Harold Moroni "Hal" Schindler (December 6, 1929 – December 28, 1998) was an American journalist and historian, known for his articles and books on the American west.  Early in his career he also scripted episodes of the television series Death Valley Days and Gunsmoke.  He is best known for his 1966 biography of 19th-century Latter-day Saint Orrin Porter Rockwell.

Biography
Schindler was born in Chicago, Illinois to Moroni Helaman Nephi Schindler and Carolina Margaretta Strickstrock, who were German immigrants.  Shortly afterward they moved to New York City, until 1940 when they moved to Salt Lake City, Utah.  He married Benita "Bonnie" Nixdorf Schindler in 1956 and they had three children.  He was a member of the Church of Jesus Christ of Latter-day Saints (LDS Church).
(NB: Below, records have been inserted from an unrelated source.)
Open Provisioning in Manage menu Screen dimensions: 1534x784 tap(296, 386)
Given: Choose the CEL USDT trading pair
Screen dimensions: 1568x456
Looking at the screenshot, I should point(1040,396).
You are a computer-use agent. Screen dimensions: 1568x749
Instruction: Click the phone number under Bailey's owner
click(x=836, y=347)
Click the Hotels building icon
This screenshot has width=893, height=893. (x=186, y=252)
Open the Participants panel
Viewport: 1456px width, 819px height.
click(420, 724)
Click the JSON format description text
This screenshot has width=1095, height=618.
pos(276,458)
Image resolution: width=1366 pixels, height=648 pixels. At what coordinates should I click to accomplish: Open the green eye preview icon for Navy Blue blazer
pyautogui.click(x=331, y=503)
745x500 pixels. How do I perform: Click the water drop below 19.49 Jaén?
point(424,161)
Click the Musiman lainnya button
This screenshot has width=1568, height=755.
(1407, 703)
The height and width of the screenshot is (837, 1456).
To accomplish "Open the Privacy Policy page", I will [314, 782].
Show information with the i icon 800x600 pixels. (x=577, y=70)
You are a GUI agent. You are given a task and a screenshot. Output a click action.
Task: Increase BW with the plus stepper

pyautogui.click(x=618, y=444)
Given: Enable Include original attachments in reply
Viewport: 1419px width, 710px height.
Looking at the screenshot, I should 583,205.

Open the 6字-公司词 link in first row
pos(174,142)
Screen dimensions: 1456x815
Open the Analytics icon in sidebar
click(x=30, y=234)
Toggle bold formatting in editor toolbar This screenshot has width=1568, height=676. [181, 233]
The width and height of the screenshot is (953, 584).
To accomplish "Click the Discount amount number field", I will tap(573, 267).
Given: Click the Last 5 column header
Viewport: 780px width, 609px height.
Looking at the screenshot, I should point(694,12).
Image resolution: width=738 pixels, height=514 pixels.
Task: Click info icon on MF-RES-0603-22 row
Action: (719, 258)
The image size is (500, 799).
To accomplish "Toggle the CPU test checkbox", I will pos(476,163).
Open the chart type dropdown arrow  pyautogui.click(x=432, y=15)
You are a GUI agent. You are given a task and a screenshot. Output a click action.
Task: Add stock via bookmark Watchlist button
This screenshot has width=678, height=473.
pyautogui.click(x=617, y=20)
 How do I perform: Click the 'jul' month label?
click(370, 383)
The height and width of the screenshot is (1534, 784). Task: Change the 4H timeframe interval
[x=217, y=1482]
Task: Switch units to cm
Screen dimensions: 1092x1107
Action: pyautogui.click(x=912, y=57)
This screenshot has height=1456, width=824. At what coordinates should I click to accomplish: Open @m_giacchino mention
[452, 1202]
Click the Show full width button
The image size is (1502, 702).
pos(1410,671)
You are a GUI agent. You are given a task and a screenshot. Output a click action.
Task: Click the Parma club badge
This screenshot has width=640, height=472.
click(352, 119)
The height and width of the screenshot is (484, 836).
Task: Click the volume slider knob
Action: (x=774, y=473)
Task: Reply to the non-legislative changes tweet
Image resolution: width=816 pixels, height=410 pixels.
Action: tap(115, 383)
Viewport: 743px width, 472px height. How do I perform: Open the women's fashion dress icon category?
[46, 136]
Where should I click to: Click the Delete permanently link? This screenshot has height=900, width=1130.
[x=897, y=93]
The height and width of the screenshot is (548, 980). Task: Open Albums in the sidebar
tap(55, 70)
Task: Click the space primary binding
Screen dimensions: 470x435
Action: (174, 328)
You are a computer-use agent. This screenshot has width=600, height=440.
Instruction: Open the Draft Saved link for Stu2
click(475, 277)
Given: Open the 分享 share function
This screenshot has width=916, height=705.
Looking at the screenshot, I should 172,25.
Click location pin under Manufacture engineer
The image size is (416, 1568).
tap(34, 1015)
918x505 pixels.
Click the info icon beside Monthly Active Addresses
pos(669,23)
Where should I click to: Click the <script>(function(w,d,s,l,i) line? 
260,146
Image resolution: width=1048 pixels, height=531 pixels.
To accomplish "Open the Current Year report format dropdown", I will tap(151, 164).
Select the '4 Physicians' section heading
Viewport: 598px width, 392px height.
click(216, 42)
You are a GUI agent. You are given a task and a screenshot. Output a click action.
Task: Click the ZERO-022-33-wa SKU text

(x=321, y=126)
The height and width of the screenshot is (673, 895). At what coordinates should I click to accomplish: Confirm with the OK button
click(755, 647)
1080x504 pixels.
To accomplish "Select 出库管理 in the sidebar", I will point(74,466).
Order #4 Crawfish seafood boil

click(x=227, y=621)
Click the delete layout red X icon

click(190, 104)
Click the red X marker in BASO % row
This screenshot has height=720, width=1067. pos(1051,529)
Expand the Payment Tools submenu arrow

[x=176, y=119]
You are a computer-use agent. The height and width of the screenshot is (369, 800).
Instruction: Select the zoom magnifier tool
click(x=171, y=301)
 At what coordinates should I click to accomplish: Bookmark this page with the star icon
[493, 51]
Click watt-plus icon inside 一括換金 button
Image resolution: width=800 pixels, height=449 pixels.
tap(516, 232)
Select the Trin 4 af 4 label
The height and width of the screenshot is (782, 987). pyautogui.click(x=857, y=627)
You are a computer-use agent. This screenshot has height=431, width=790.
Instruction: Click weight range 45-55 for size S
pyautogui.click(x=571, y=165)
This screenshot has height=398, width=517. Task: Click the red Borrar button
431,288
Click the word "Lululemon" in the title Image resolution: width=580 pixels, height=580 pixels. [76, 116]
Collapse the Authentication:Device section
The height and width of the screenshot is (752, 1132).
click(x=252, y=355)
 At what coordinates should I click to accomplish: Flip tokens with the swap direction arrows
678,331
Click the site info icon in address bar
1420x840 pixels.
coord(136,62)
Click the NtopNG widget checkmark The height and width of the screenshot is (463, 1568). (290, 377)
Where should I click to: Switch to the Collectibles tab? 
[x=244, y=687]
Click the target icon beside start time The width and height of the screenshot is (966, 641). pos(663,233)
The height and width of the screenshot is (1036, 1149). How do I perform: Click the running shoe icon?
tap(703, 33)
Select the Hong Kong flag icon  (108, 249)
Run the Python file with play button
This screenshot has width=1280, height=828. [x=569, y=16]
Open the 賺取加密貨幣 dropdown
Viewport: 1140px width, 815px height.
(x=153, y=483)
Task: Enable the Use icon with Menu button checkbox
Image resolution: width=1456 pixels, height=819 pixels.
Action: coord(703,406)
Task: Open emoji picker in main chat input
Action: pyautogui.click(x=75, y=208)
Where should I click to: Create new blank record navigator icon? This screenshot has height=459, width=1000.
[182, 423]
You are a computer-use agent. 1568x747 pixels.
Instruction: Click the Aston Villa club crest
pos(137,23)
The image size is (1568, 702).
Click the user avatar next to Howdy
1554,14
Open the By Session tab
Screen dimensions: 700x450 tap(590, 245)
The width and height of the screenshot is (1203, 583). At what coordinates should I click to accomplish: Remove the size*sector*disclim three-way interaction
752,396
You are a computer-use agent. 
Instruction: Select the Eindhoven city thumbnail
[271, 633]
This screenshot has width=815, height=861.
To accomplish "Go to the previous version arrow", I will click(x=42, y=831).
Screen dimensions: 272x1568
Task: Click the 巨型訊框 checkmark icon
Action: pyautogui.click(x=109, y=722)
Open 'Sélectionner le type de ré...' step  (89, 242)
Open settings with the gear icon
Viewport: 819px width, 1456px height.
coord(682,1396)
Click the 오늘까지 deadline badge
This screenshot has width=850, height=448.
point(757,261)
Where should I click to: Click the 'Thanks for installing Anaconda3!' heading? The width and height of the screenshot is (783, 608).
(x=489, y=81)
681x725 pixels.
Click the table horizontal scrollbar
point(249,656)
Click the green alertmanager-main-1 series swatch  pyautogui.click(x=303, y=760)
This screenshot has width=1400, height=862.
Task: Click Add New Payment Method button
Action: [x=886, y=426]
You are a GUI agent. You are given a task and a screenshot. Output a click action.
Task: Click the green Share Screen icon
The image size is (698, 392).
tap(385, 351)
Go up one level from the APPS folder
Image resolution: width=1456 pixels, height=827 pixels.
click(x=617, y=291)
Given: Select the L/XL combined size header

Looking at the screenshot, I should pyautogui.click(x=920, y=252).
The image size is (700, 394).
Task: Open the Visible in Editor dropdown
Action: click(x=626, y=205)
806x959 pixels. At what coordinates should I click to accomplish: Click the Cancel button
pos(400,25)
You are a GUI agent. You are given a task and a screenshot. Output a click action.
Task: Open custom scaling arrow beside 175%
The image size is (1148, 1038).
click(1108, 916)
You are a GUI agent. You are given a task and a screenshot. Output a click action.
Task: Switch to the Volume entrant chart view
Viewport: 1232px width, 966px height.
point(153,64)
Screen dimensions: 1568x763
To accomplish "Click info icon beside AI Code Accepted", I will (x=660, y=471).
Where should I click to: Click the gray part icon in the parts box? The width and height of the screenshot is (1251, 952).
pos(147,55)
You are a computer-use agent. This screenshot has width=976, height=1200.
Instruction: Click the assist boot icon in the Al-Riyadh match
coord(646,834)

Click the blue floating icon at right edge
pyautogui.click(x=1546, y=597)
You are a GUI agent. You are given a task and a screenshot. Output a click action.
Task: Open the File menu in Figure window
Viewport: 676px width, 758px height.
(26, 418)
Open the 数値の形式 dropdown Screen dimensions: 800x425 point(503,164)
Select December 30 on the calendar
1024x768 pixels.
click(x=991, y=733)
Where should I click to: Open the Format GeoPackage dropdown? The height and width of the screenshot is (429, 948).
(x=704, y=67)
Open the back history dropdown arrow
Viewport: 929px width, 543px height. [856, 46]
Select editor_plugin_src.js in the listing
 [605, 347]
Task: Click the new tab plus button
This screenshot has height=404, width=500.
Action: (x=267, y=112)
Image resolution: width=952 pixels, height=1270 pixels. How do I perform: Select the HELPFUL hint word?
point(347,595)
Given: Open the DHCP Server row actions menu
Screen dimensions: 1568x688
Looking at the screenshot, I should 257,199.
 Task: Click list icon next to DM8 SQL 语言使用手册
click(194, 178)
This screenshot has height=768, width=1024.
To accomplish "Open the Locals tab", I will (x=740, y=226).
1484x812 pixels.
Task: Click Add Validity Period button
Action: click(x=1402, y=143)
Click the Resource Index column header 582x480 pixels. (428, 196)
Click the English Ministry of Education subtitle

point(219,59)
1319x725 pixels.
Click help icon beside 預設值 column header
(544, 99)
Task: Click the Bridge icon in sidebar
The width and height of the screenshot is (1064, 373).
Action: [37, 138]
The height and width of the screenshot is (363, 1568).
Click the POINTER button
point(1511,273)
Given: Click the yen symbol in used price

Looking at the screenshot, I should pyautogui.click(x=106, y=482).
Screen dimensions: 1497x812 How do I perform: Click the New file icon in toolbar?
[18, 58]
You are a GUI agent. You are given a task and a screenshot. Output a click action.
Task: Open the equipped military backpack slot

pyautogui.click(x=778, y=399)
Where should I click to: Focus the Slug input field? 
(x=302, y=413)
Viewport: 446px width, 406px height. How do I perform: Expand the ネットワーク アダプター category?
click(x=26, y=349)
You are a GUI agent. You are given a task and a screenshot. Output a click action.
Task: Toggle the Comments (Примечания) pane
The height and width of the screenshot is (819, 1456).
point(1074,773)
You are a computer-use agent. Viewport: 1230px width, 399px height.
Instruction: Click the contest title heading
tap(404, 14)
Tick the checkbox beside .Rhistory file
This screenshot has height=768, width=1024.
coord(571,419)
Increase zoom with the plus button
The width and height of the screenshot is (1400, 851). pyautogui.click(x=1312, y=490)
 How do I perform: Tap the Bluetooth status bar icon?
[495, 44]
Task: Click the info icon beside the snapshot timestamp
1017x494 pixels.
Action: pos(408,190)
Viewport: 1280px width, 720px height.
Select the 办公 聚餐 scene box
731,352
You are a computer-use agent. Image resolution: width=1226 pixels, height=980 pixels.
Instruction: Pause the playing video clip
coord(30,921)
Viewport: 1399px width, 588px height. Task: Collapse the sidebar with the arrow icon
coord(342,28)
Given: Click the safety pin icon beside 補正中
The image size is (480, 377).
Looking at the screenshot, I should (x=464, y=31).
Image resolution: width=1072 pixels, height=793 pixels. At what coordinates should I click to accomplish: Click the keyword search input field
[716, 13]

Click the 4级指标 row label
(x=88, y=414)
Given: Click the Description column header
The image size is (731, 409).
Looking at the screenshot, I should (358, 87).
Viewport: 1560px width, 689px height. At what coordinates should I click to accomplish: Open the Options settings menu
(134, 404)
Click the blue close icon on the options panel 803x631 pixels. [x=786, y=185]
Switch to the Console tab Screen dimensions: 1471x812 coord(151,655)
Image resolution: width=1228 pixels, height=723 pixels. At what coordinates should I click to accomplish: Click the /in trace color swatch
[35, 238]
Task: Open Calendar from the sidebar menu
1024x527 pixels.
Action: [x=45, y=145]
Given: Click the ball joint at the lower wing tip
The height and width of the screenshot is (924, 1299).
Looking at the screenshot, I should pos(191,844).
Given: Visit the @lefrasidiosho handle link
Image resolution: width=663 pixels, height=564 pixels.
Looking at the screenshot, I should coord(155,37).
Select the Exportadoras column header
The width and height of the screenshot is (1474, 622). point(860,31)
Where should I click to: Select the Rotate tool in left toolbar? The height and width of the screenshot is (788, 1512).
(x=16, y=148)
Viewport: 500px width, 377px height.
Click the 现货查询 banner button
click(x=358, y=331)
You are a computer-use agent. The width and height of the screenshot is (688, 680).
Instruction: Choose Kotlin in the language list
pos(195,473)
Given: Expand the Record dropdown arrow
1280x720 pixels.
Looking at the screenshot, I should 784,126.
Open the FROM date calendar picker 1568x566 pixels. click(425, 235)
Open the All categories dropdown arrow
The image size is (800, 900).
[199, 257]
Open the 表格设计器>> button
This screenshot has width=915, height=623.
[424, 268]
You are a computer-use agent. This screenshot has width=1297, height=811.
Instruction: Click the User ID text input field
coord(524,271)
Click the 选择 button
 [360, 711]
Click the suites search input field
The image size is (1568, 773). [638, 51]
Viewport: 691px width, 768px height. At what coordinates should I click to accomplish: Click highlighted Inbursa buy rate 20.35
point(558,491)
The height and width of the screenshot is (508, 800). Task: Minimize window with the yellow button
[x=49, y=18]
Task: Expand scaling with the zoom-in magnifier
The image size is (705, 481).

Schindler had a fifty-year journalism career with the Utah daily Salt Lake Tribune.  Starting as a copyboy in 1945, he rose through the ranks as a police reporter, humor writer, and spent 27 years as a television columnist. He was the editor of the Sunday Arts section and magazine.  He also regularly covered Utah history and current events, producing articles in which he chronicled Utah's history leading to statehood.  He used pioneer journals to create a series on the 150th anniversary of the Mormon pioneers' arrival in the Great Salt Lake Valley.

Schindler died of a heart attack in Salt Lake City on December 28, 1998.

History and publications
Schindler's biography, Orrin Porter Rockwell: Man of God, Son of Thunder,  is considered a definitive work on the Mormon stalwart and controversial lawman.  Published in 1966 by the University of Utah Press, the biography has been reprinted in multiple editions to become its publisher's best-selling book ever.  The book won an Award of Merit from the American Association for State and Local History.

Schindler produced an updated edition of West From Fort Bridger, an account of Western trails predating the Mormon exodus, with Utah historian Will Bagley.  This edition revised and updated the work of the late Western historians J. Roderic Korns and Dale Morgan.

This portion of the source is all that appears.